Drought warning: Gardeners told to expect plant-killing water shortages after 10-month arid spell

People in the south-east of England are being urged to save water after months of rainfall as low as 30 per cent of the usual amount.
Affinity Water, which supplies to properties in parts of London, Kent and the Home Counties, suggested gardeners should sow “drought-resistant” plants and water from the roof should be stored in a water barrel.
The firm said that there had been low rainfall since July last year and that water in underground aquifers was below average.
The Environment Agency has also warned people to “use water wisely” following the prolonged dry spell.

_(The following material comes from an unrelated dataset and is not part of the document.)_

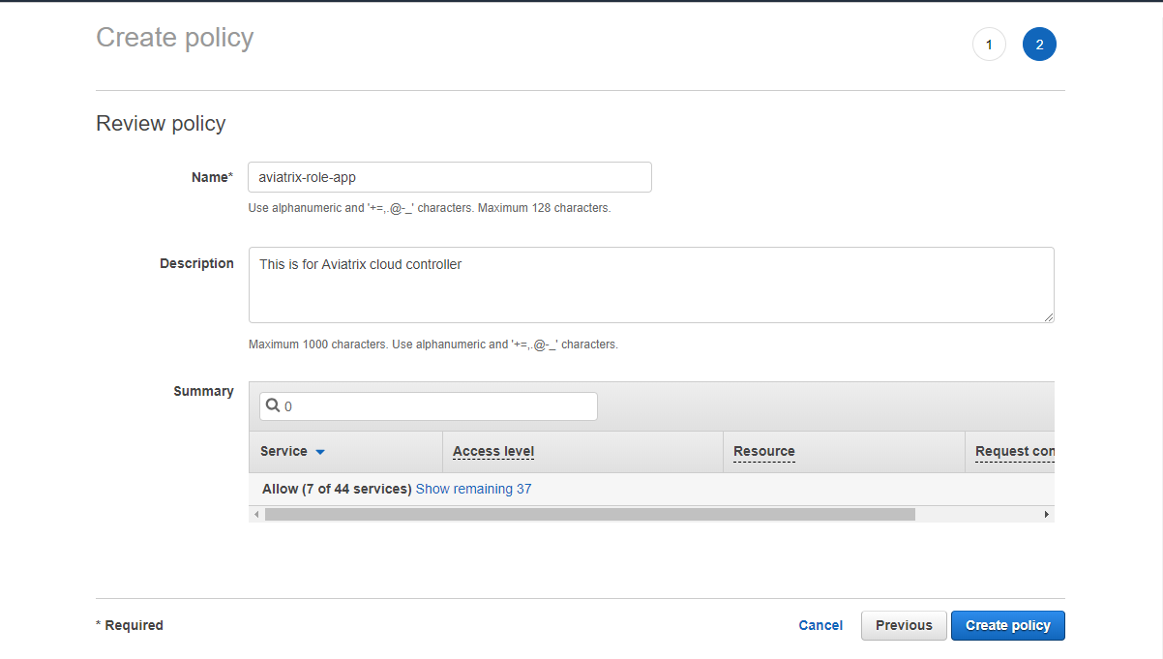
Task: Expand the Allow (7 of 44 services) row
Action: coord(337,489)
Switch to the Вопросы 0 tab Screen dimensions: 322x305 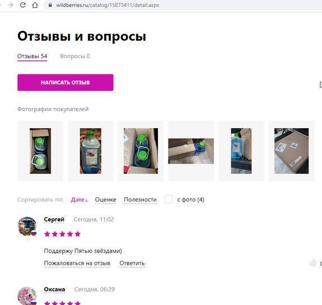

One of the predicted effects of climate change is that the south and east of the UK will get drier while parts of the north and west will get wetter.
In a statement on its website, Affinity Water said: “Like all water companies, we depend on rain for the water we supply to you.
“Since July 2016 there has been low rainfall and the water in our aquifers and rivers that we use to supply your water has dropped below average.
“From January to March 2017, rainfall has been 50 to 70 per cent below the average for this time of year in our Central and Southeast regions.
“This means we have not seen the usual rise in groundwater levels that we would usually expect.” A long-range weather forecast by the Met Office suggests the next few months will be drier and warmer than average.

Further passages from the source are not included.